Real Estate

Years-Long Effort Saves Bed-Stuy Organization's Historic Home

An organization formed to aid the Underground Railroad will keep its historic Brooklyn mansion and get started on overdue repairs.

The United Order of Tents' MacDonough Street Headquarters was saved.
The United Order of Tents' MacDonough Street Headquarters was saved. (Google Maps)

BED-STUY, NY — After a years-long effort, advocates saved the historic headquarters of a long-standing Black woman-run aid society in Bed-Stuy, the Legal Aid Society announced Wednesday.

The United Order of Tents will stay in its Bed-Stuy mansion on MacDonough Street near Tompkins Avenue, which has wracked up enough debt and damage to threaten the organization's operations, the society said.
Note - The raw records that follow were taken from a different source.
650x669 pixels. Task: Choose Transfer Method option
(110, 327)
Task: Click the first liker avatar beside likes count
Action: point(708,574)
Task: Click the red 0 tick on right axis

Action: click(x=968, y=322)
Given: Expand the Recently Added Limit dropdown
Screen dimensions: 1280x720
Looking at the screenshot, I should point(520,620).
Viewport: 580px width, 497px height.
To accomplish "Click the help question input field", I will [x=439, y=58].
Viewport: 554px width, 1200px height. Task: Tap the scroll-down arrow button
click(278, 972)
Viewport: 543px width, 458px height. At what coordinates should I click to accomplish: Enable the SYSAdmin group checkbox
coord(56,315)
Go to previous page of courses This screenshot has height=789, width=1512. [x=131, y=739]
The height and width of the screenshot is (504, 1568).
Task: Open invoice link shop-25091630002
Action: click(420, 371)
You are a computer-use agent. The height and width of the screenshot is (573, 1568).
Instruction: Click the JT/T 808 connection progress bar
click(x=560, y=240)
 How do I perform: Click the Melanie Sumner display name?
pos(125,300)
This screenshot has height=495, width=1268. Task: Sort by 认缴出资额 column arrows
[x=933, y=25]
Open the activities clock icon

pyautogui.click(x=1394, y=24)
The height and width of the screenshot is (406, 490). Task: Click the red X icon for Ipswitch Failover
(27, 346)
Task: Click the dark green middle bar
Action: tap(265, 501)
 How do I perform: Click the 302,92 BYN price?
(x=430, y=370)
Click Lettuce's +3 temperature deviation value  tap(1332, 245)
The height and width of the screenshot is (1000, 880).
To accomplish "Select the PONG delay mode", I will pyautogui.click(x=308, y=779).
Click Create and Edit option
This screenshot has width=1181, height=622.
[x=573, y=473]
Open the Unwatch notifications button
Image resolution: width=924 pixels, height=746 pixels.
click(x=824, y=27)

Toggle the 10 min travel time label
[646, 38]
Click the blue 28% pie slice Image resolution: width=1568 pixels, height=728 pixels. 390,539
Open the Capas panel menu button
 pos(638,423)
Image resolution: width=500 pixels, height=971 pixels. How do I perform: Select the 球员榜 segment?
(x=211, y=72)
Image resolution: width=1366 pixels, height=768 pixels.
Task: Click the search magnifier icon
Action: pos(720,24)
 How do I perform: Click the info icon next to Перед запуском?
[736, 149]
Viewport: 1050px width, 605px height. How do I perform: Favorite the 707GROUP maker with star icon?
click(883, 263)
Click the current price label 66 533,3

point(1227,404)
Now, with a key tax break and access to historic preservation grants, the organization can start to repair the mansion built in 1863, which has a leaky roof, faulty wiring, incomplete construction and no radiators, according to a GoFundMe organized by the order.

Find out what's happening in Bed-Stuyfor free with the latest updates from Patch.

All together, the organization faces need some $350,000 to make the repairs to the building, which sits in the Stuyvesant Heights Historic District, according to its GoFundMe. Organizers had raised $234,906 by Thursday.

"In recent years, its historic Eastern headquarters in Bed-Stuy has come under threat due to bad contractors, financial hardship, and opportunistic property developers," organizers said on the GoFundMe. "Unfortunately, today we are struggling to save our home and rebuild our organization... We hope to continue to be a beacon of hope in the Bed-Stuy community."

Find out what's happening in Bed-Stuyfor free with the latest updates from Patch.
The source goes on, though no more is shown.